* _RECORDED DATA_
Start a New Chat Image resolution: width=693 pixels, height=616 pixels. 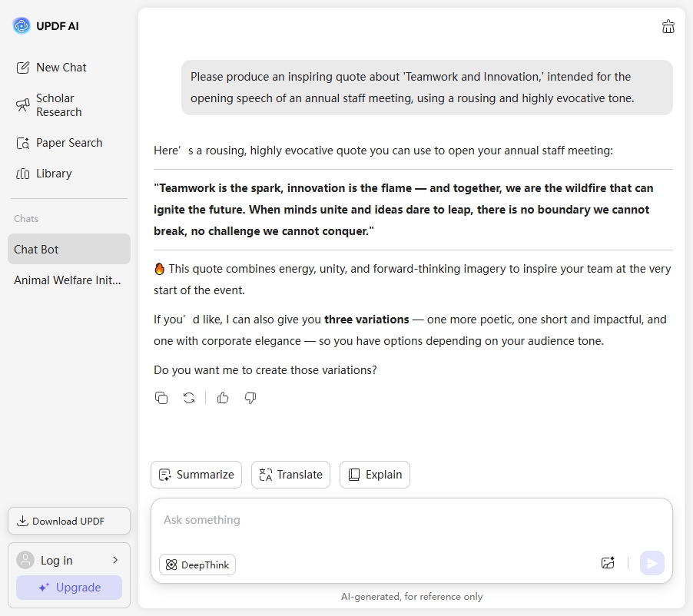[61, 68]
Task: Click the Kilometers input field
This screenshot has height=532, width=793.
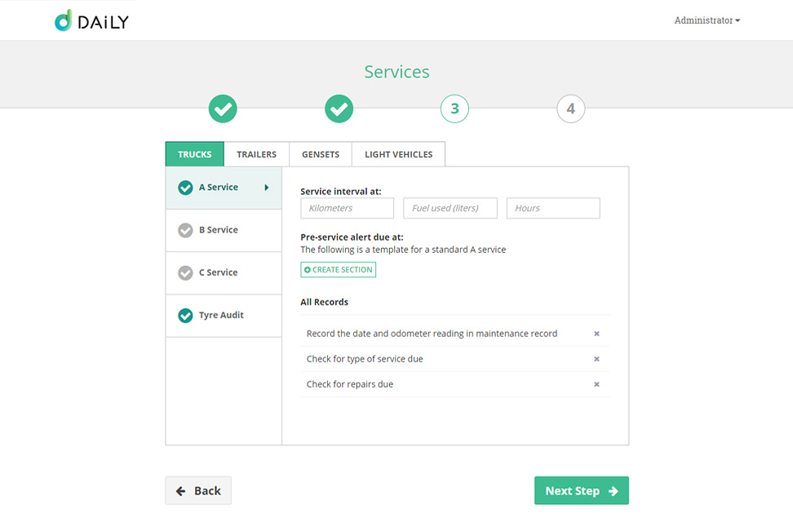Action: pos(348,208)
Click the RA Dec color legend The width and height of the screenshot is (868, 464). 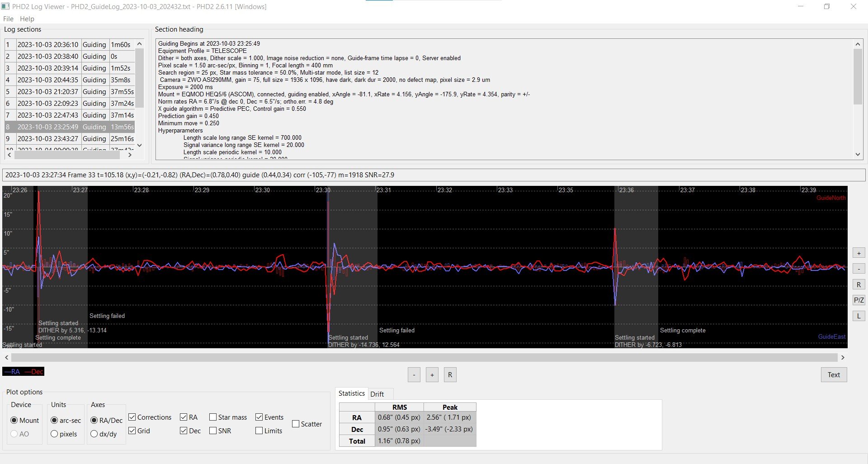click(x=24, y=372)
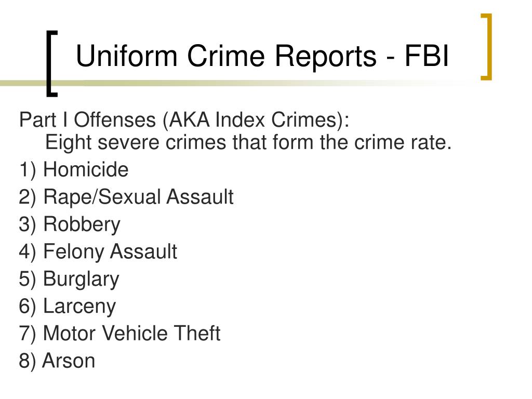Select list item 8) Arson
The width and height of the screenshot is (532, 399).
click(57, 361)
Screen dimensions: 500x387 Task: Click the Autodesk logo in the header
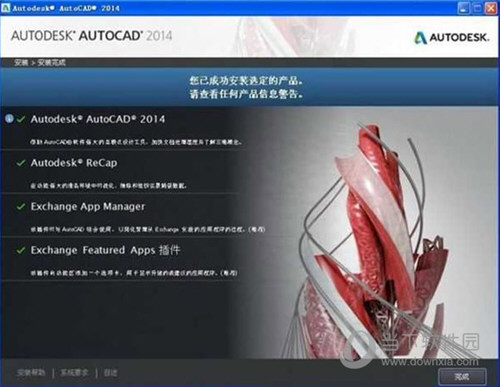click(452, 37)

* _EXERCISE REQUIREMENTS_
Could you return each line, unchanged, from the line containing "Screen dimensions: 500x387" through the last line of the entries above, leaving out the pictures?

* _RESPONSE_
Screen dimensions: 500x387 Task: Click the Autodesk logo in the header
click(452, 37)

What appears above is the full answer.